The airlines are still flying deeper into turbulence. The official travel restrictions continue to spread, and fears of flying, or going anywhere crowded such as an airport, are now growing even in the US and people are starting to think about backing away from unnecessary domestic flights.

This will become a much larger issue once the virus starts taking off in the US, which we’re now told is almost guaranteed – and they’re telling us to prepare for it. Step one in preparing for it is to avoid going to crowded places where you could catch it, such as an airport or a plane.

We see this not only among our friends and acquaintances and coworkers that are cancelling travel plans, but also in an endless litany of corporate announcements of travel restrictions on their own employees and cancellations of corporate events, such as Facebook’s announcement today to cancel its F8 developers conference in San Jose, California, scheduled for May.

People would fly in from all over the world on overpriced tickets, often charged to their expense accounts, to attend these events.

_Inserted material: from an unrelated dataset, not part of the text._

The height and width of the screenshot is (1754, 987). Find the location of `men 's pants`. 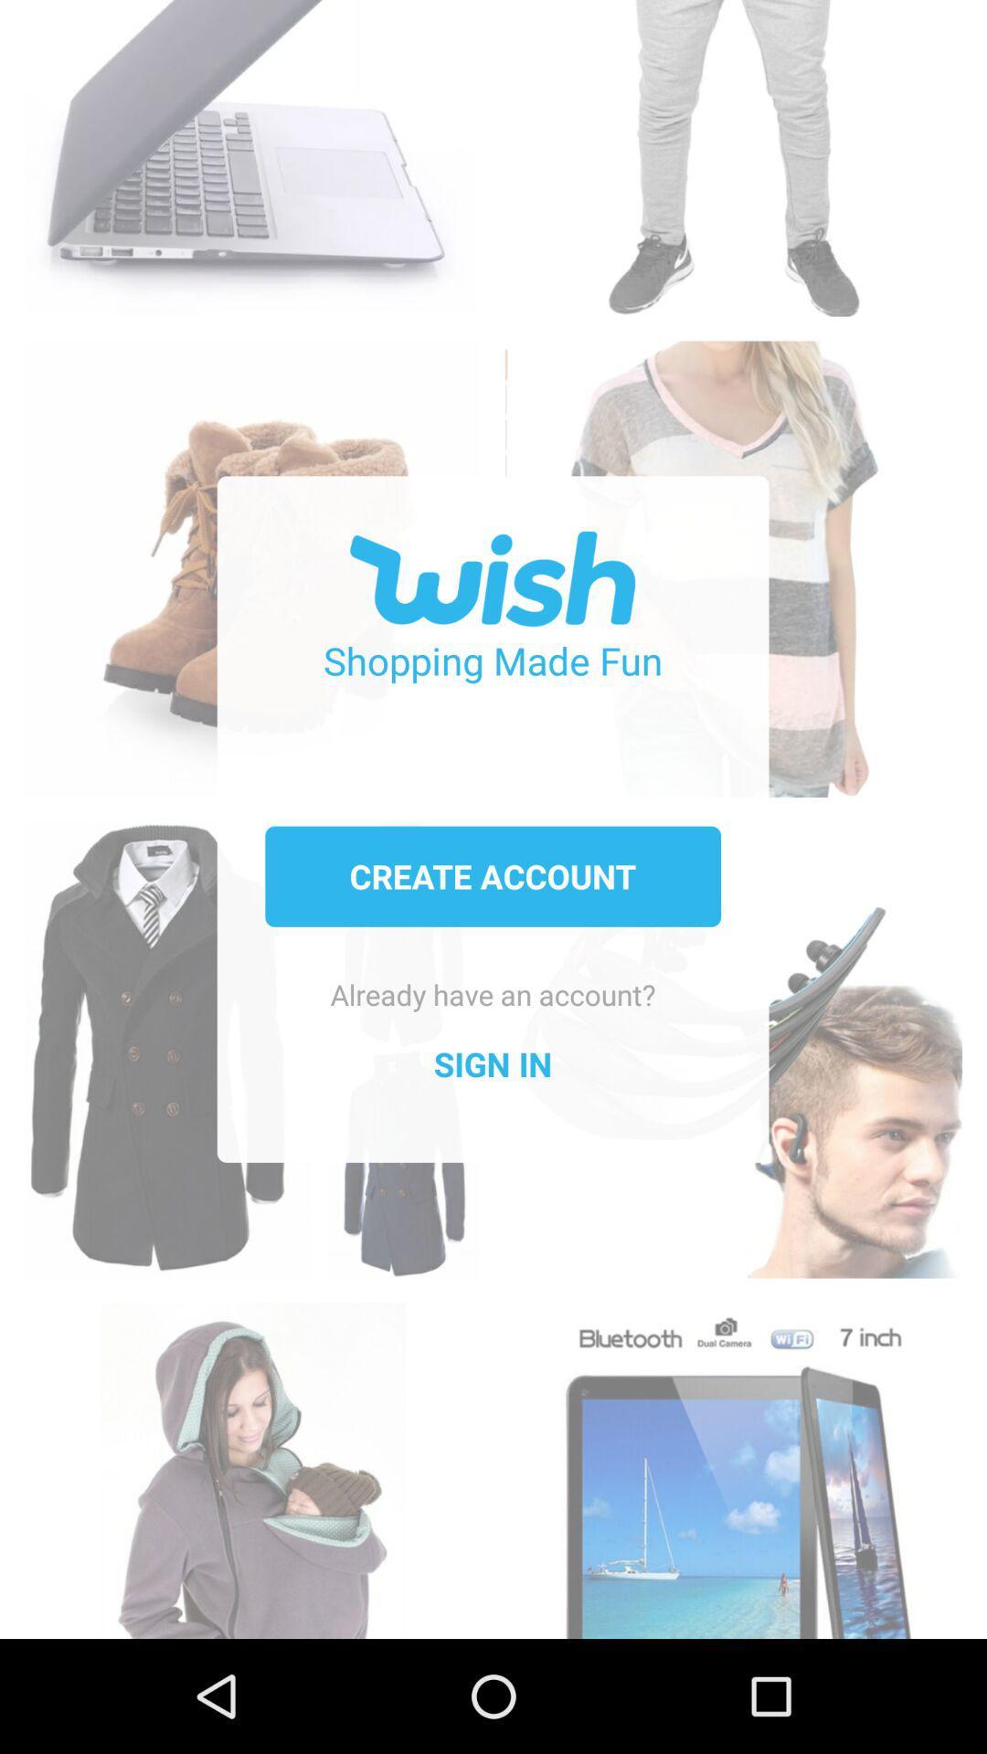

But now the events – from mega-events that draw 100,000 attendees from around the globe to small  meetings – are getting cancelled one after the other around the world, and people aren’t going to fly to them.

The good thing, so to speak, for airlines is that the situation may get so bad that they might not need for a while the misbegotten 737 MAX planes that are grounded or that Boeing isn’t delivering, and Boeing is compensating them partially for the grounding of those planes.